Monbiot also suggests that “current policies commit us to a calamitous 2.9°C of global heating”. Here he repeats the scare stories cooked up by climate models that have never produced an accurate forecast. For “calamitous”, read “pessimistically modelled”. More realistically, the small rise in global temperature ran out of steam almost two decades ago and has been plateauing for years. But Monbiot’s warnings become more biblical by the day. He recently wrote in the the Ecologist that if Earth’s systems crossed critical thresholds, humans would be reduced to stratigraphy – laid out, he suggests, in layers of rock.
Are we reaching peak climate hysteria after 40 years of relentless green campaigning? Certainly the pushback against Net Zero, which recent figures suggest could cost each U.K. household over £100,000, is becoming obvious. The war in Ukraine has shot energy security to the top of the news agenda. The decadent assumption by governing elites across Europe that they could build intermittent windmills and get other, less-than-friendly regimes to supply the vital back-up power, is dead in the water.

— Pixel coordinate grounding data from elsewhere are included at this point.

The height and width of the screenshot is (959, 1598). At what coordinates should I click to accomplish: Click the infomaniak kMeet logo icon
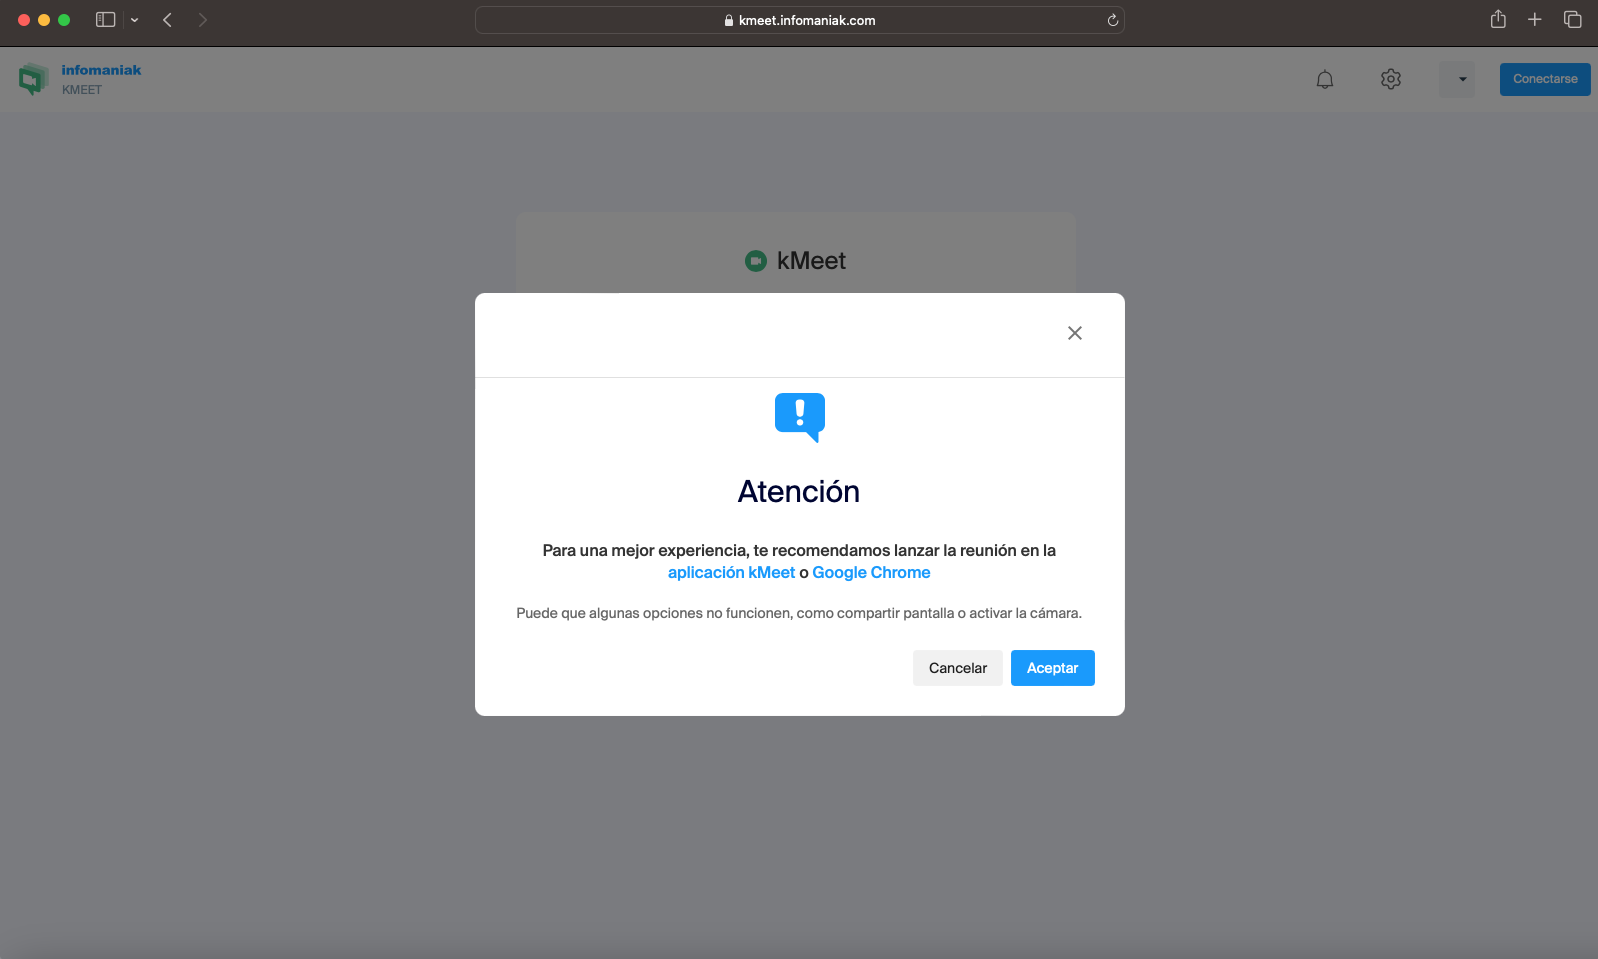pyautogui.click(x=33, y=79)
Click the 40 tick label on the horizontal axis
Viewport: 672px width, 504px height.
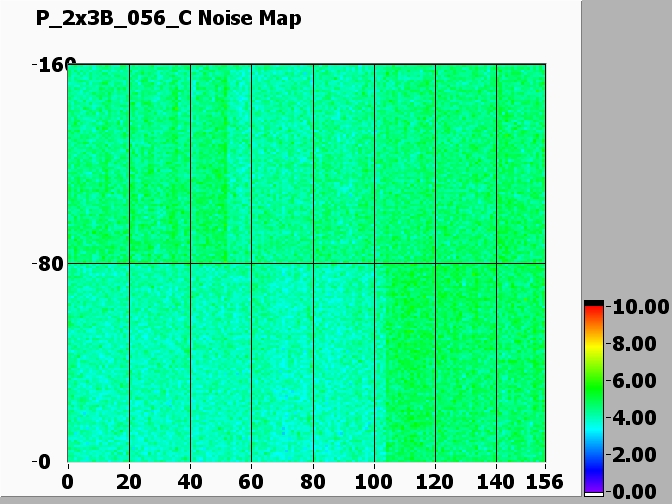click(190, 481)
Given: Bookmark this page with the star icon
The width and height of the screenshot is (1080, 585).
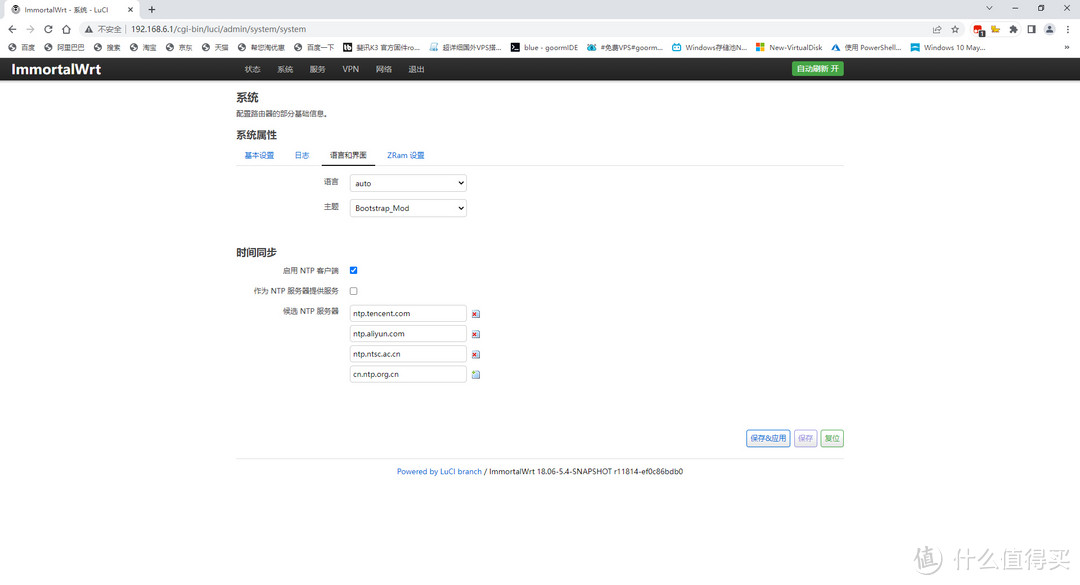Looking at the screenshot, I should 955,29.
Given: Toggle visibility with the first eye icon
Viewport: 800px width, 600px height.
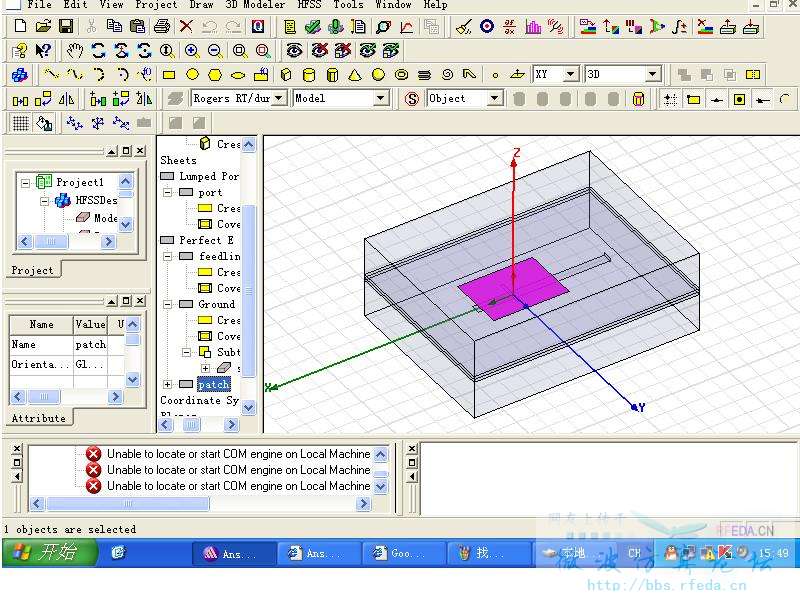Looking at the screenshot, I should [x=294, y=50].
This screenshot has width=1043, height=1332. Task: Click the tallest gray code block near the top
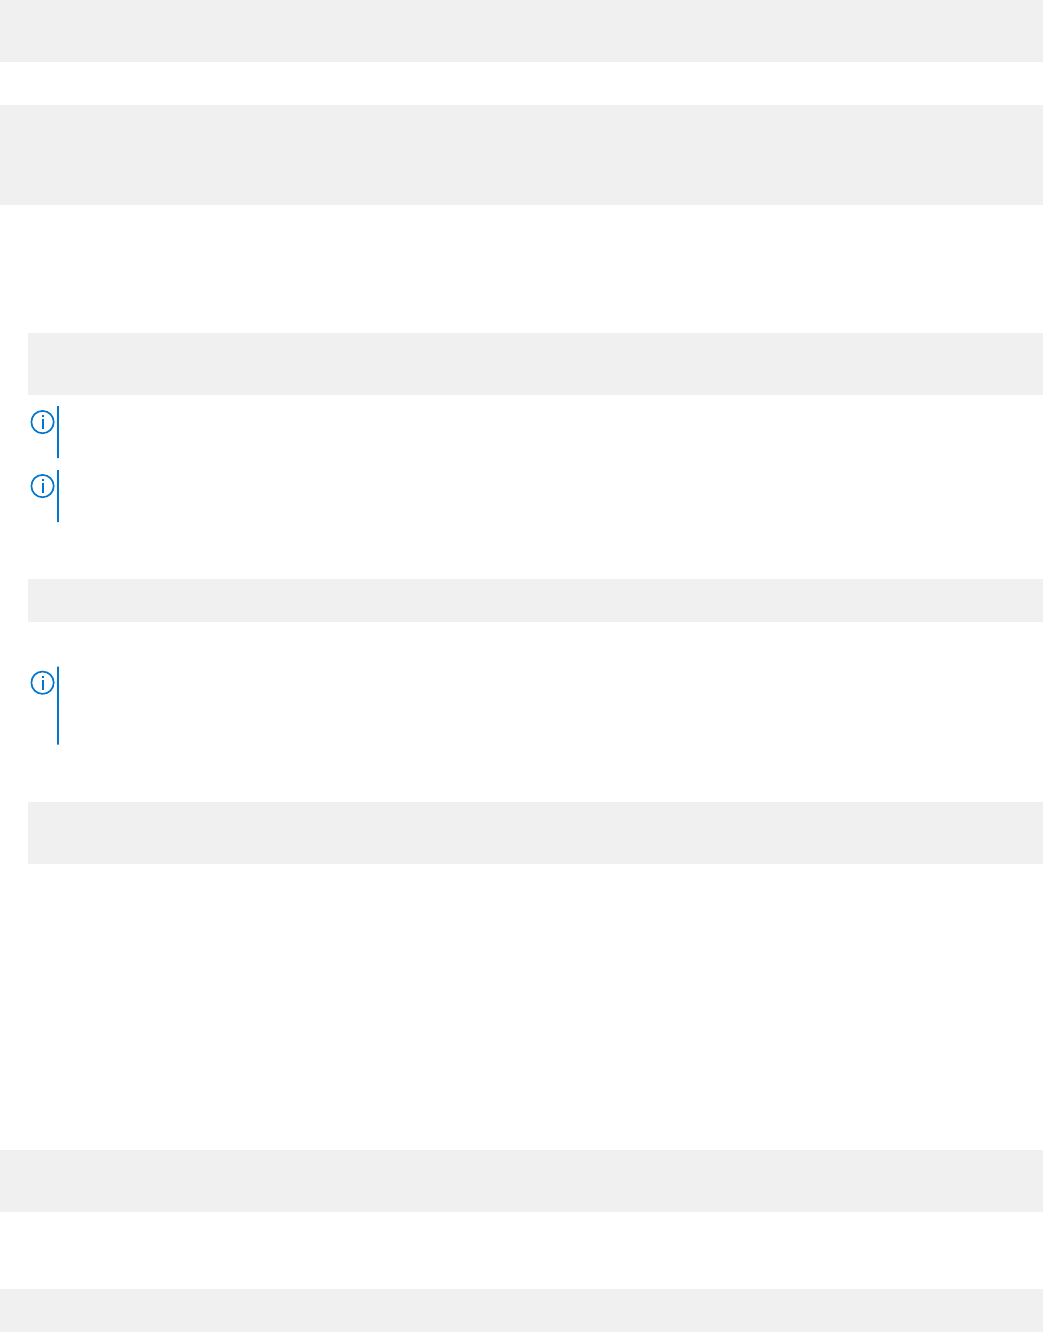coord(521,155)
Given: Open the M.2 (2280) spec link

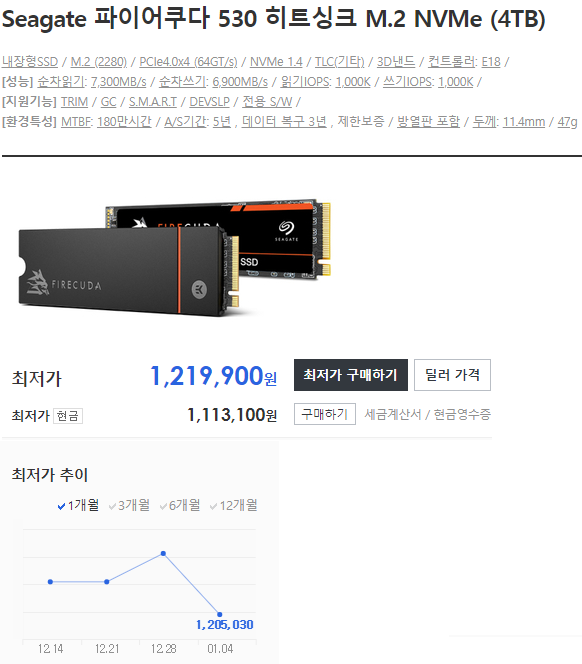Looking at the screenshot, I should point(98,62).
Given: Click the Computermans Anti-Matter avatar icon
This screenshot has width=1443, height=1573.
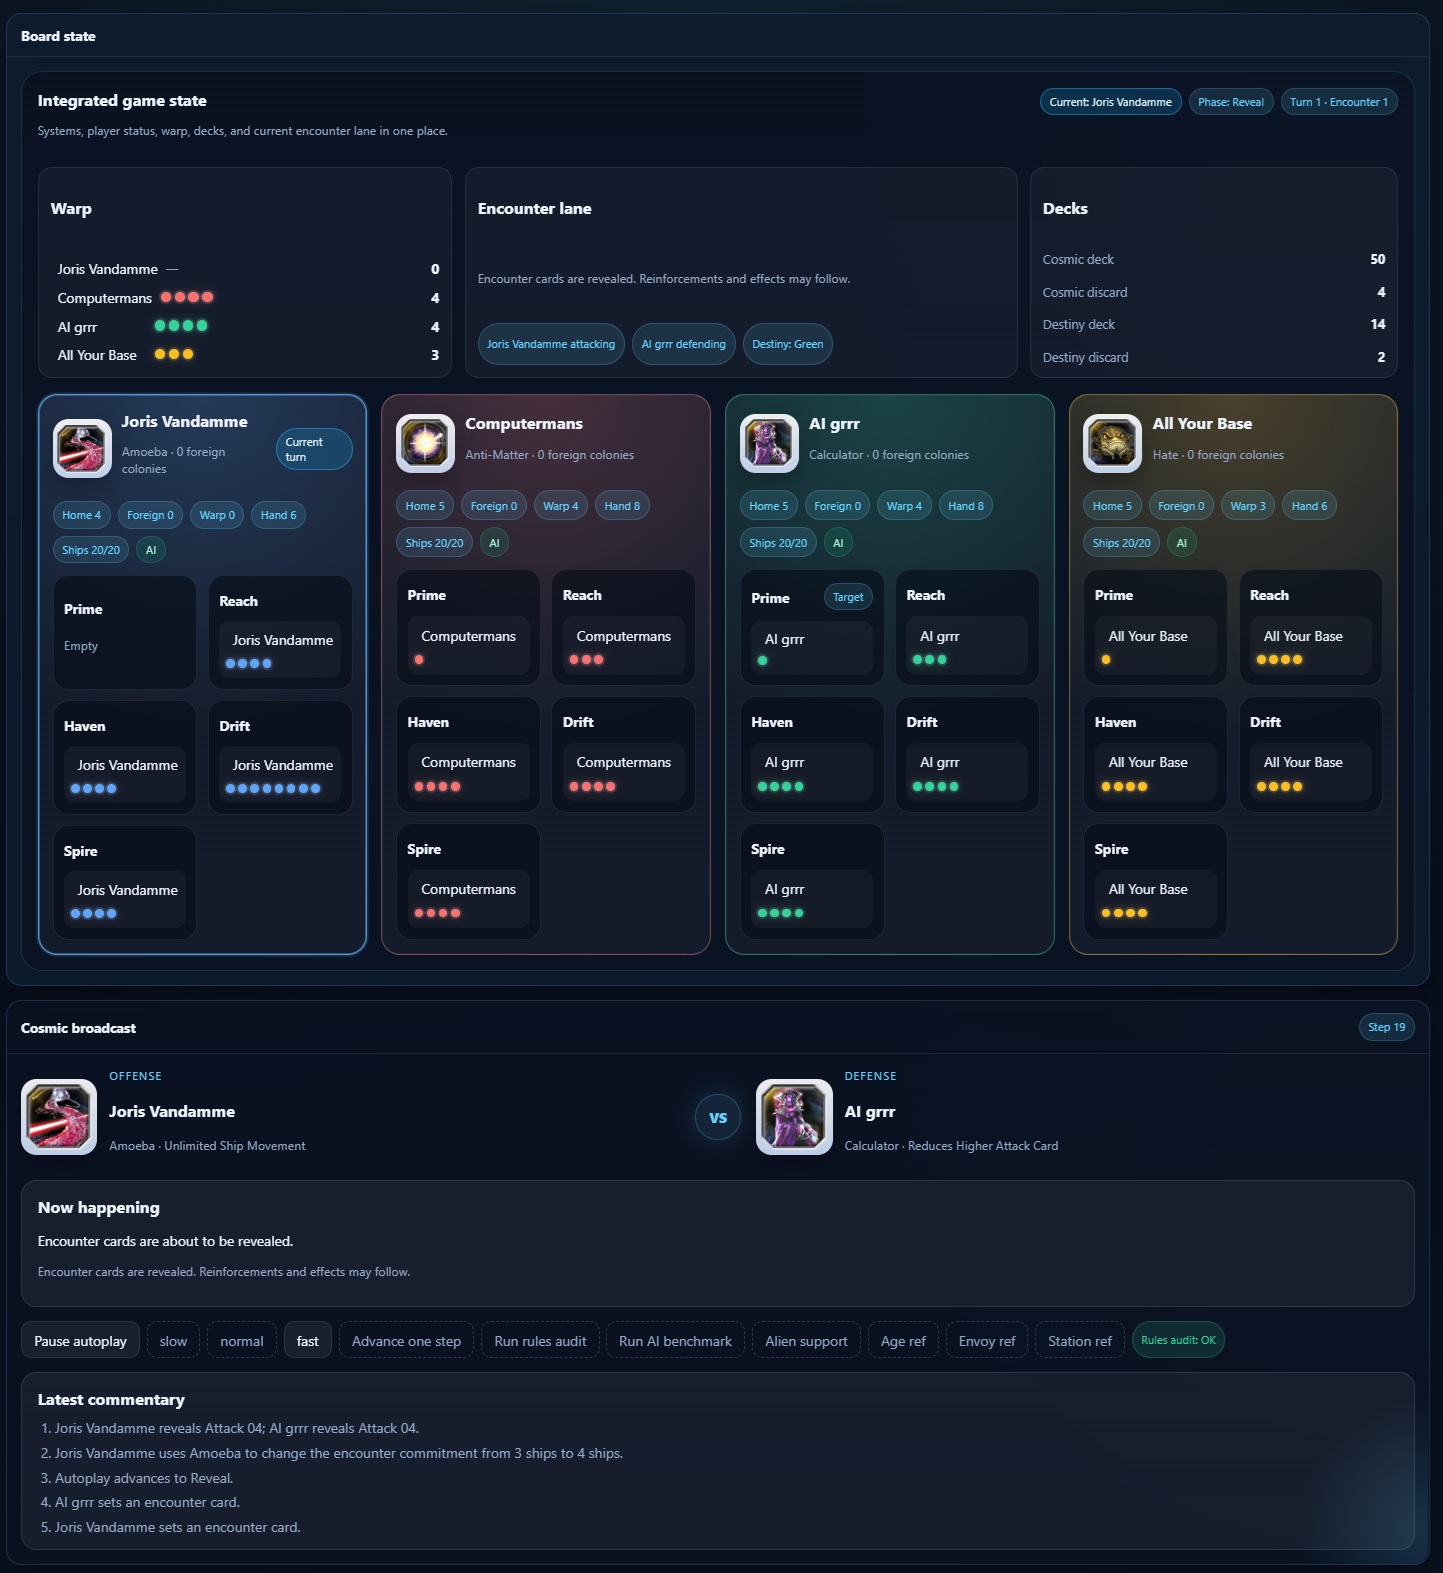Looking at the screenshot, I should [x=425, y=443].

All the evidence suggests that the citizens supporting Net Zero had not thought they would have to pay much for it, or alter their own lifestyles. Only perhaps to be expected, since serial doomsday forecaster Prince Charles leads the way on virtue, but has shown no sign of giving up his own four magnificent residences. The current attitude is perhaps best summed up by the usually reliable Daily Telegraph writer Madeline Grant, who recently managed to refer to Net Zero as a “fantasy” and a “worthy ambition” in the course of the same paragraph. Nigel Farage, meanwhile, sniffs another referendum coming along.
It is more than likely that a growing number of people will start to laugh at the failed predictions, the shonky models that are always wrong, the ‘settled’ science notion that insults the intelligence, the constant virtue signalling from those with palaces and private planes, and the ignorant demonising of routine bad weather.
A new ‘Great Disappointment’ could be on the cards.
On April 18th 1844, Jesus Christ, along with the Saints in Heaven, failed to appear to cleanse and purify the Earth. The event had been predicted by the Baptist preacher William Miller, who had built up an enormous following across New England. A subsequent date also led to a JC no-show, following which the movement not surprisingly declined. But among Miller’s large number of followers, many of whom had donned white robes to prepare for their Ascension into the next world, there was recrimination. Shattered expectations led to what was termed the ‘Great Disappointment’.
In 1957, a group of psychologists led by Leon Festinger published an influential paper, “When Prophecy Fails“. This examined a small UFO religion in Chicago called the Seekers that believed in imminent apocalypse. Looking at other examples from the past, including the Millerites, they found that a failed prophecy actually led many believers to increase their commitment to the cause and attempt to recruit others into their belief system. In this way the pain of disconfirmation was lessened. “If more and more people can be persuaded that the system of belief is correct, then clearly it must after all be correct,” they wrote.
In the recent past, no matter what climate change scares were debunked, the movement went from strength to strength. In addition, the green cash running through subsidised technologies, countless public bodies including academia and well-funded activist groups is huge. Politicians like Boris Johnson have changed their mind once in the face of the relentless green propaganda onslaught; they are unlikely to want to do so again in the near future. The American novelist Upton Sinclair once wrote that it is “difficult to get a man to understand something when his salary depends upon his not understanding it”.
Maybe hold that disappointment for a little while longer.